__Stated task__:
Write out every line of the rows below as a Markdown table with two columns, No. and Line. Number the lines in order and leave out blank lines.

__Supplied entries__:

------------------------------------------------

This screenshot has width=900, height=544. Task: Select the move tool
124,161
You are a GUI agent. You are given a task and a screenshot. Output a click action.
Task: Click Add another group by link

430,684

------------------------------------------------

__Result for this exercise__:
| No. | Line |
|---|---|
| 1 | This screenshot has width=900, height=544. Task: Select the move tool |
| 2 | 124,161 |
| 3 | You are a GUI agent. You are given a task and a screenshot. Output a click action. |
| 4 | Task: Click Add another group by link |
| 5 | 430,684 |